Fig.1 Simulated plots describing the relationships between δB1, δS2 and δT1VFA. (a) shows that for all relevant (B1,T1) values, the δT1VFA vs δB1 curves are still relatively consistent given a constant |δS2|>0 (small spread of same-coloured curves) so to a good approximation, we expect constant δT1VFA for constant values of δB1 and δS2. (b) shows the effect on the curves when Gaussian distributed noise with standard deviation=σ=S1/SNR, is added to S1 and S2. The independence of the curves on (B1,T1) values is compromised by noise as shown by the increased spread of equal-coloured curves for SNR=15 and 8.

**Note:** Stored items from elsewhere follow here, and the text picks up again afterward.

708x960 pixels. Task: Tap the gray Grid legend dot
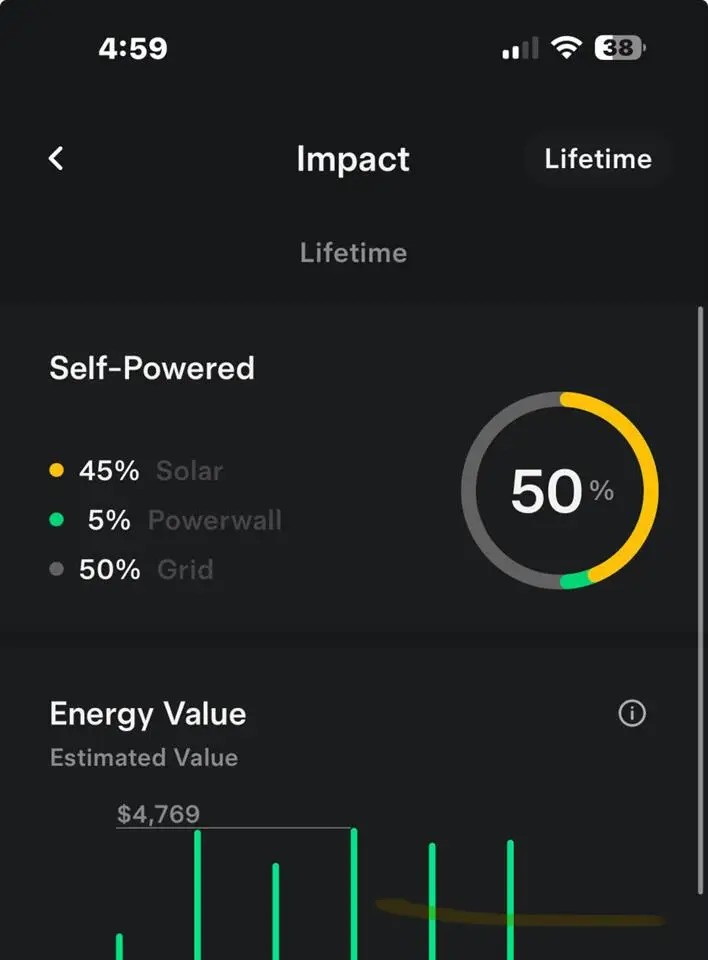56,569
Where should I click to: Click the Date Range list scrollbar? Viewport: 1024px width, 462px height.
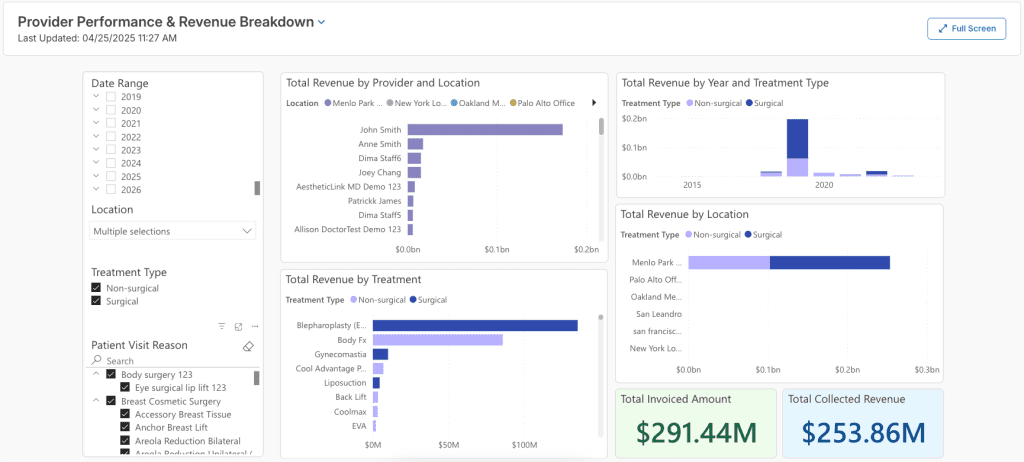tap(257, 188)
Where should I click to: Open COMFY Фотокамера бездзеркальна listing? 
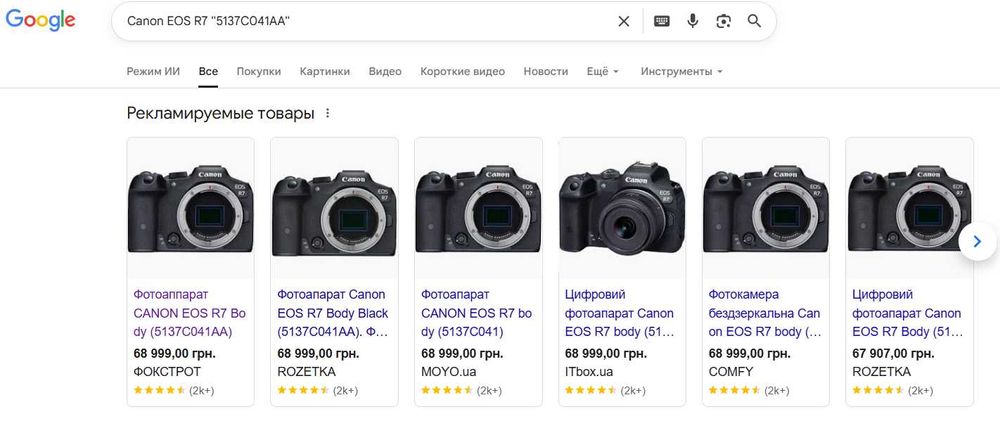point(765,313)
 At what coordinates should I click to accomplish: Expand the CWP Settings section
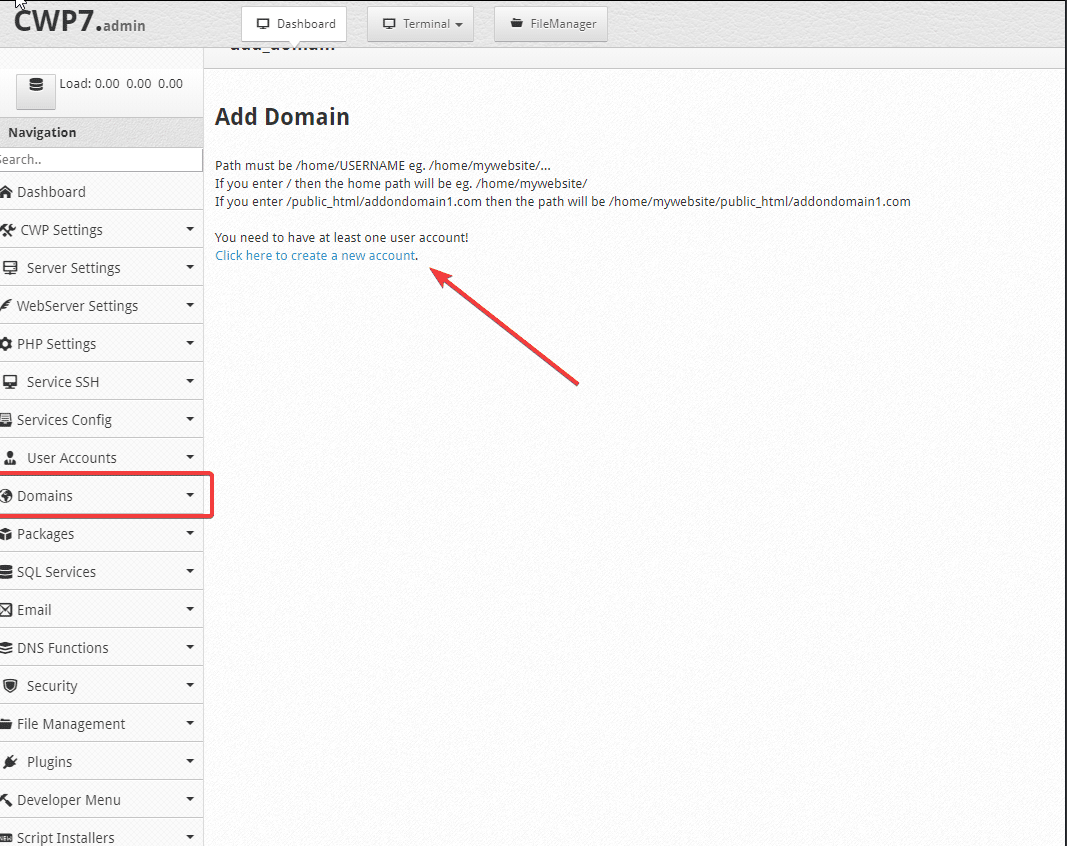click(189, 229)
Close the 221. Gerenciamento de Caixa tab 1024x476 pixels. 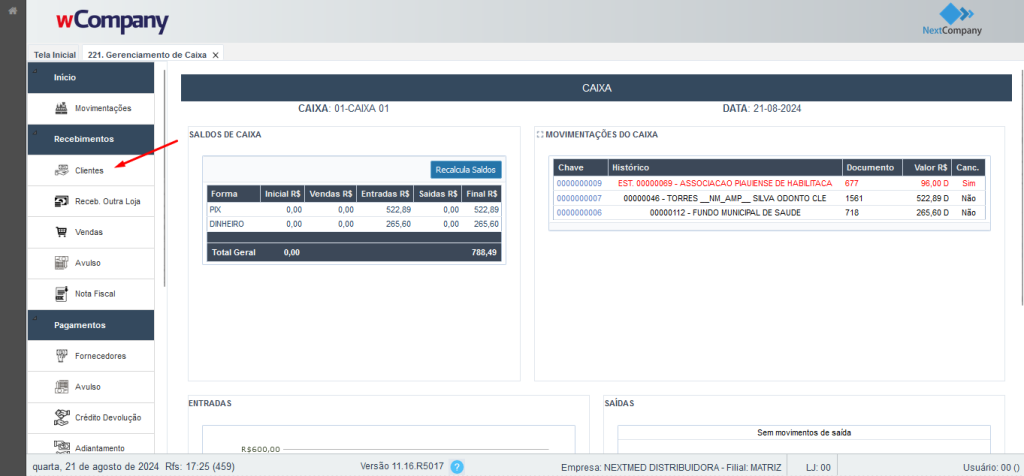click(215, 55)
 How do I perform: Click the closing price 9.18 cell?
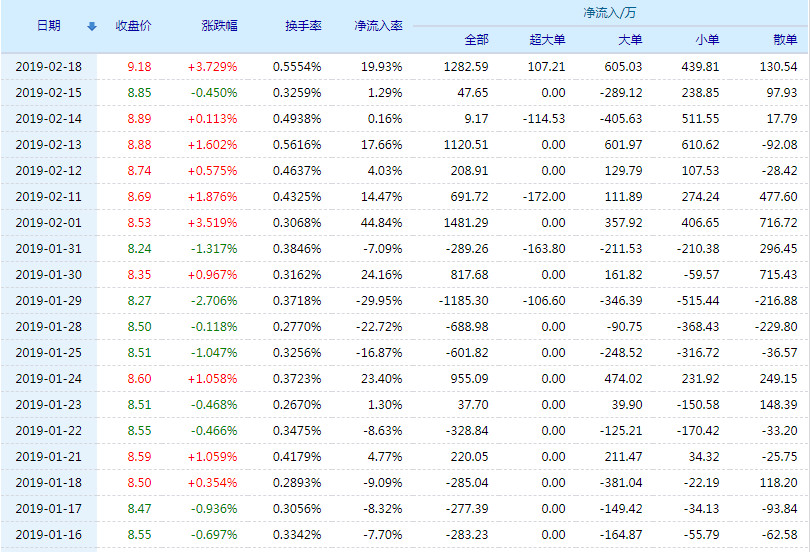pos(140,66)
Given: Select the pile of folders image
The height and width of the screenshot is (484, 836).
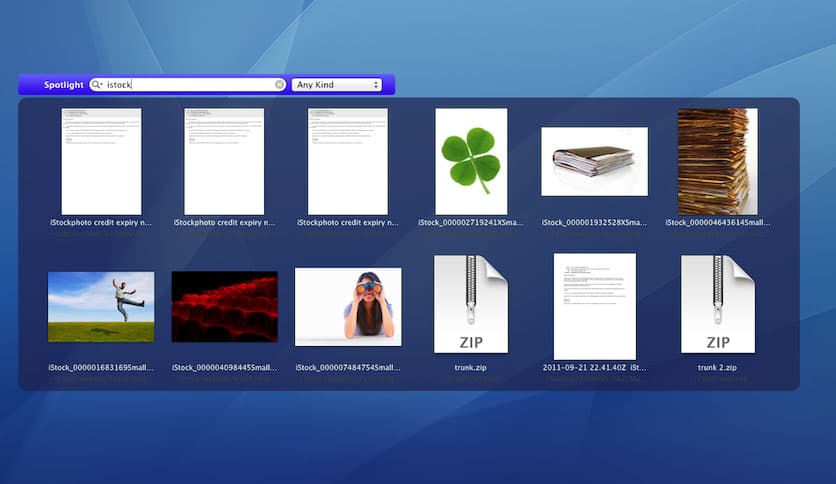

Fig.2 Results from repeated measurements in the phantom. Signal from each scan is averaged within the central slice ROIs shown in (a). Temporal average (AVE) and standard deviation (STD) are plotted in (a) across φ. Temporal STD of average signal within an ROI varies little across φ: it is not a good measure of poor spoiling. Signal bias is large for φ=119°-121° as expected 10. In (b), sample images: AVE, CV and Ratio of AVE (normalized to φ=50.2°), show that poor spoiling can lead to signal instability (increased CV) and nonuniform signal bias (Ratio of AVE) (at φ=119° and 121°).

Fig.3 Sample stability results for one volunteer. (a) shows AVE and STD maps for repeat measurements at φ=50° and 115.4°. To measure the effect over the whole brain, STD values were summed per slice. Slice-wise STD are plotted in (b). Whole brain total(STD) was used to score the seed values. For S1, both values are stable. For S2, φ=50° is more stable (smaller score). The same results were obtained on the other two subjects. (c) shows that the Ratio of AVE(S2) across φ gives Gaussian distributed values centered around 1, suggesting δS2 is constant and equal for both φ values.

Fig.4 Results of signal bias measurements on one volunteer. (a) shows normalized S2 images for all φ. The images are single S2 measurements normalized by the temporal AVE(S2) obtained at either φ=50° (top) or φ=115.4°(bottom). Histograms of whole brain normalized S2 values (black lines) are shown with Gaussian fits (red) and peak values. Images for φtested < 118.0° look uniform. Histograms show constant whole brain δS2, to within experimental error, with small bias variations given by shifting peaks. (b) shows that for φtested < 118.0°, S1 and S2 are stable and consistent within structure. Results were similar for other volunteers.


Fig.5 Results for obtaining the scaling factor in vivo. T1 maps for two volunteers are shown. Optimal φ=50° was used (better stability of S2) for the FSPGR scans. Histograms for T1VFA (whole brain) and T1IR (single slice) are superimposed and WM peaks are identified. T1VFA errors can be computed as: δT1VFA=T1VFA(WM)/T1IR(WM). δT1VFA was computed for all subjects and very close agreement was obtained: AVE(δT1VFA) ± STD(δT1VFA) = 1.328±0.022. This yielded: ξ=1/AVE(δT1VFA)=1/1.328=0.753. Histograms and images of T1VFA scaled (i.e., ξ·T1VFA) show very good agreement with T1IR values and thus validate the simple scaling factor calibration for this data.